▶ [Aim of the exercise] In the court decision below, rewrite the paragraph beginning "On or about September 10, 2008" as a short bulleted list that keeps its main facts.

▶ [Extracted text]
· · · ·
Federal Court Decisions

Decision Information

Decision Content

Date: 20210831


Docket: T-1807-18

Citation: 2021 FC 906

[ENGLISH TRANSLATION REVISED BY THE AUTHOR]

Ottawa, Ontario, August 31, 2021

PRESENT: The Honourable Mr. Justice Bell

BETWEEN:

HER MAJESTY THE QUEEN IN RIGHT OF CANADA

Plaintiff

and

FERME MICHEL TOUCHETTE S.E.N.C., MICHEL TOUCHETTE AND LINDA BRIN

Defendants

and

LES PRODUCTEURS DE PORCS DU QUÉBEC

Third Party

JUDGMENT AND REASONS

I. Facts

[1] On or about September 10, 2008, the administrator, Fédération des producteurs de porcs du Québec (the administrator), and the producer, Ferme Michel Touchette s.e.n.c. (the producer), made an agreement for a $175,000.00 advance under the Advance Payments Program (APP) for the production period from April 1, 2008, to September 30, 2009. On or about December 17, 2008, during the same production period, the producer and the administrator entered into a second agreement for an additional advance of $50,000.00. These amounts, including interest, are secured by a joint and several guarantee signed by Linda Brin and Michel Touchette on August 4, 2008, and December 8, 2008.

[2] Neither the plaintiff nor the administrator has received any voluntary payments from the defendants toward the principal since the first advance was issued, on or about December 18, 2008.

[3] The defendants obtained two stays of the requirement to repay the total advance, one on May 11, 2009, and the second on January 20, 2011. The producer reiterated its commitment to pay the amount owing and payable, and Michel Touchette and Linda Brin reiterated their individual and joint commitment to repay the amount owing.

[4] On or about November 14, 2012, the Minister of Agriculture and Agri-Food Canada (the Minister) made a payment of $225,376.56, representing the total advance (including interest) for the 2008–09 production period, to the National Bank of Canada, thereby becoming subrogated to the rights of the National Bank of Canada against all the defendants, under the Agricultural Marketing Programs Act, SC 1997, c 20 [the AMPA], and under the terms and conditions of the applications for an advance.
· · · ·
▶ [Extracted material]
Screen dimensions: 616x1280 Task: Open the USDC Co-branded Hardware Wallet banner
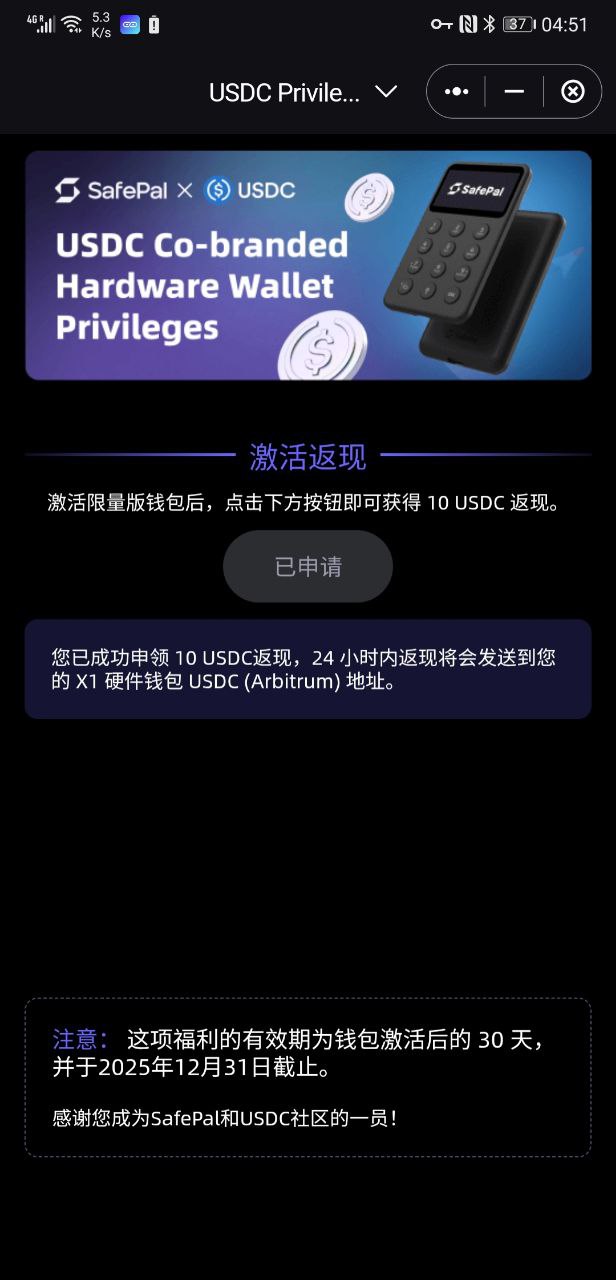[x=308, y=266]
· · · ·
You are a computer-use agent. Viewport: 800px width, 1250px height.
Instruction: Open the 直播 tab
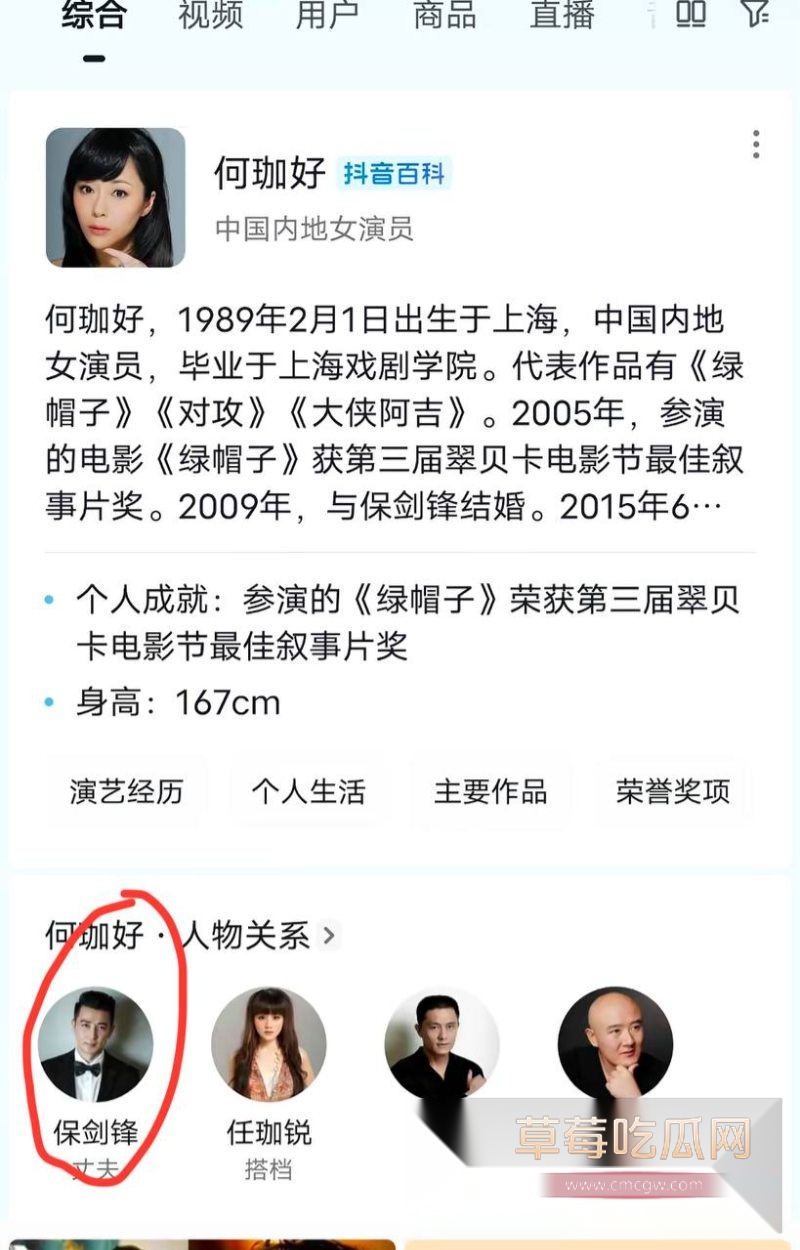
· · · ·
▶ [Task response]
- On or about September 10, 2008, the administrator (Fédération des producteurs de porcs du Québec) and the producer (Ferme Michel Touchette s.e.n.c.) agreed to a $175,000.00 advance under the Advance Payments Program (APP).
- The advance covered the production period from April 1, 2008, to September 30, 2009.
- On or about December 17, 2008, in the same period, they agreed to a further $50,000.00 advance.
- Linda Brin and Michel Touchette secured both amounts, with interest, through a joint and several guarantee signed August 4, 2008, and December 8, 2008.